- WHAT YOU WILL DO -
Once the line with "Image resolution: width=1031" is found, write it out along with every line after it, exactly, up to the last line of the entries below. Exclude pictures.

Collected data entries:
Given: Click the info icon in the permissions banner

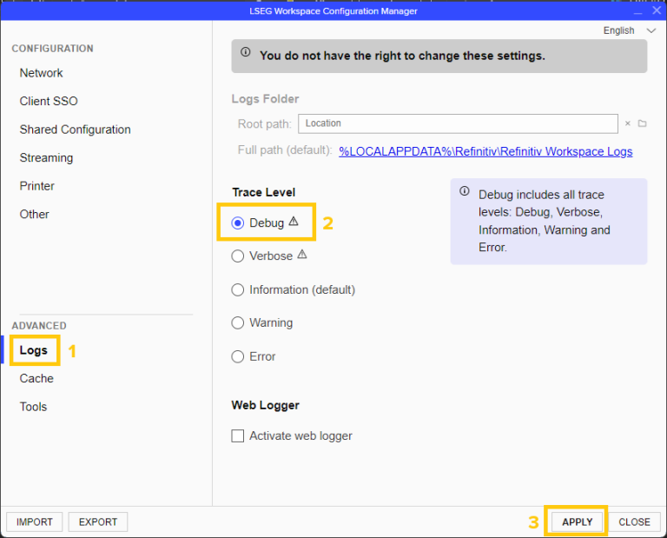Looking at the screenshot, I should point(246,54).
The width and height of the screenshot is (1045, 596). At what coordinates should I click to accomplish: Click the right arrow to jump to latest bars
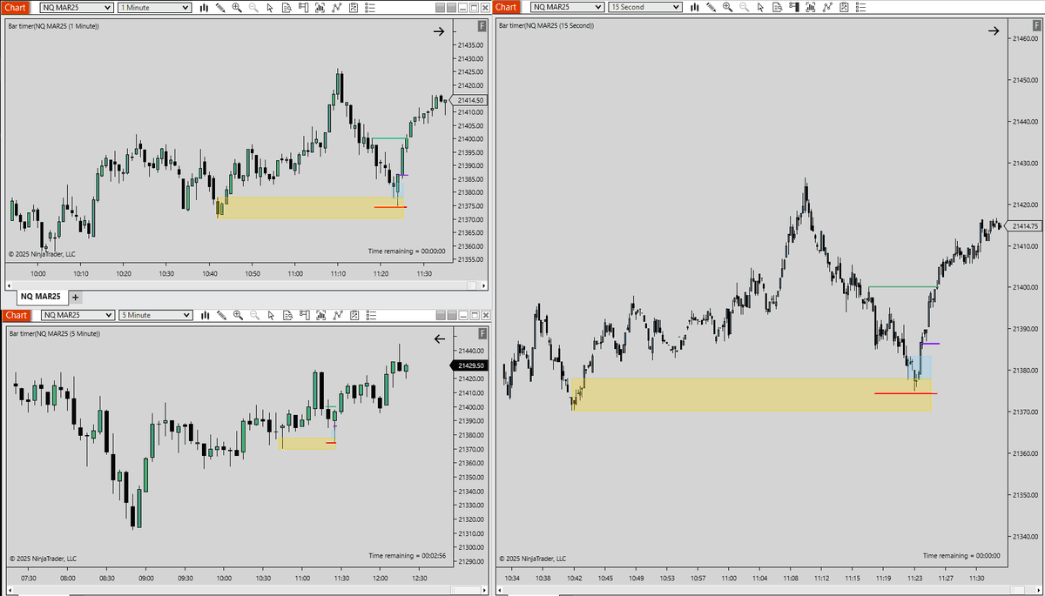(438, 30)
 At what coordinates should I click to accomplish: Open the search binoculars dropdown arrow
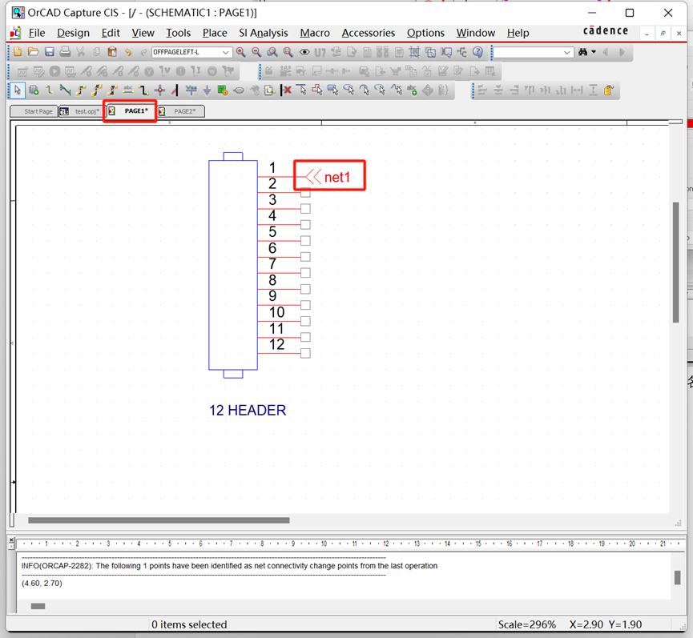[594, 51]
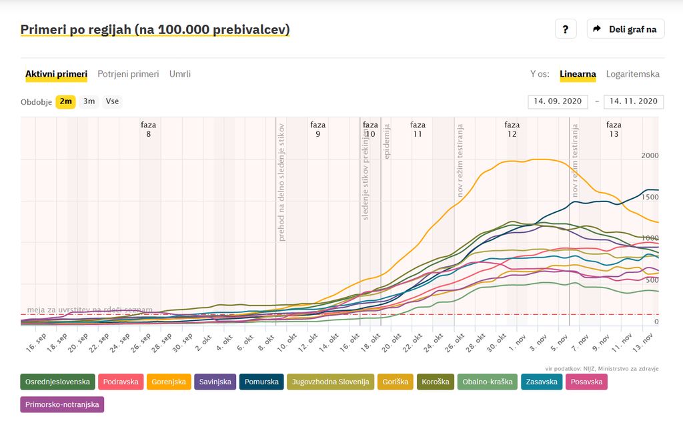
Task: Select Linearna Y-axis scale
Action: pyautogui.click(x=578, y=74)
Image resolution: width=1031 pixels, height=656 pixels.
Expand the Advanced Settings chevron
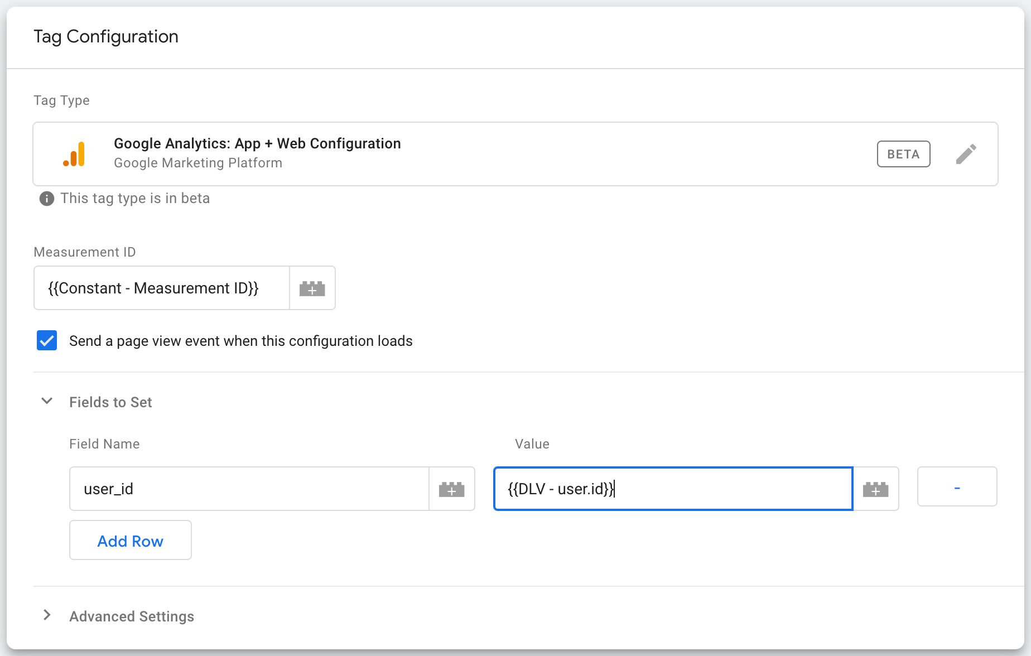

- EXERCISE ANSWER -
Image resolution: width=1031 pixels, height=656 pixels.
Expand the Advanced Settings chevron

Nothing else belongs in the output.